Extract

══════════════════════════════

SUMMER SALE: — Markdowns: Up to 70% Off   Shop Womens, Shop Mens, Shop Life  

Terms and Conditions of Purchase and Sale

1. Definitions

  • “COMPANY” means NSCO, LLC, a Virginia limited liability company d/b/a “Need Supply Co.”.
  • “Cancel Date” means the date by which the Goods must be received by the COMPANY, as set forth in the Order.
  • “Conditions” mean these Terms and Conditions of Sale, as amended from time to time.
  • “Contract” means the total legal obligation between the Seller and the COMPANY for the purchase of the Goods in accordance with the Order, the acceptance, these Conditions and the applicable laws of the jurisdiction described in Section 11.9 of these Conditions.
  • “Delivery Date” means the earliest date the Goods will be accepted by the COMPANY, as set forth in the Order.
  • “Goods” means the goods (or any part of them) set out in the Order.
  • “Order” means the written purchase order placed by the COMPANY for the purchase of Goods.
  • “Seller” means the individual, corporation, limited liability company, partnership, joint venture, association, governmental subdivision, agency or instrumentality or other legal or commercial entity who sells or agrees to sell the Goods to the COMPANY.
  • “Writing” means an intentional recording in a visual form, including handwriting, typewriting, facsimile transmission, PDF or electronic mail. “Written” has a corresponding meaning.

2. Basis of Contract

  1. The Order constitutes an offer by the COMPANY to purchase the Goods from the Seller in accordance with the terms of the Order and these Conditions.
  2. The Order shall only be deemed to be accepted when the Seller issues written acceptance of the Order, at which point the Contract shall come into existence and the Order, the Seller’s acceptance and these Conditions shall be the legal binding obligations of the parties.
  3. The Contract constitutes the entire agreement between the parties with respect to the subject matter contained in the Contract. The Seller acknowledges that it has not relied on any statement, promise or representation made or given by or on behalf of the COMPANY which is not set out in the Contract.

══════════════════════════════

Supplied data
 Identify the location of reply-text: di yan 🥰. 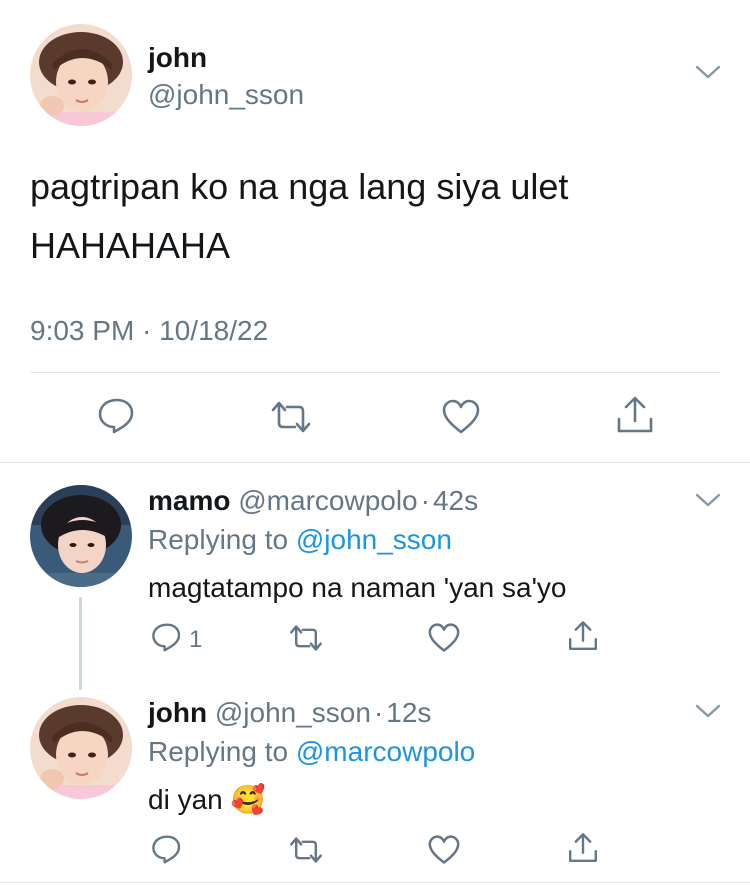
(206, 800).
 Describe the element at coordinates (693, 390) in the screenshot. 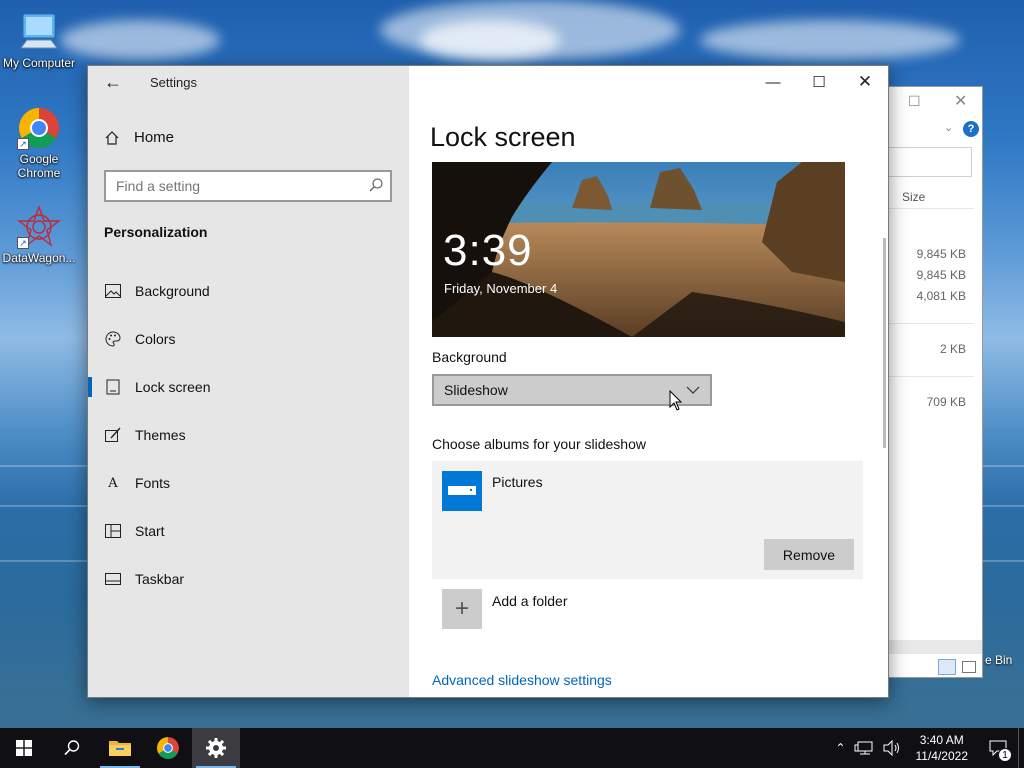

══════════════════════════════

Problem to work on
Rewrite the stretch of the terms and conditions from "3. The Contract" through "out in the Contract.", changing "entire agreement" to "complete agreement".

Result of this exercise
3. The Contract constitutes the complete agreement between the parties with respect to the subject matter contained in the Contract. The Seller acknowledges that it has not relied on any statement, promise or representation made or given by or on behalf of the COMPANY which is not set out in the Contract.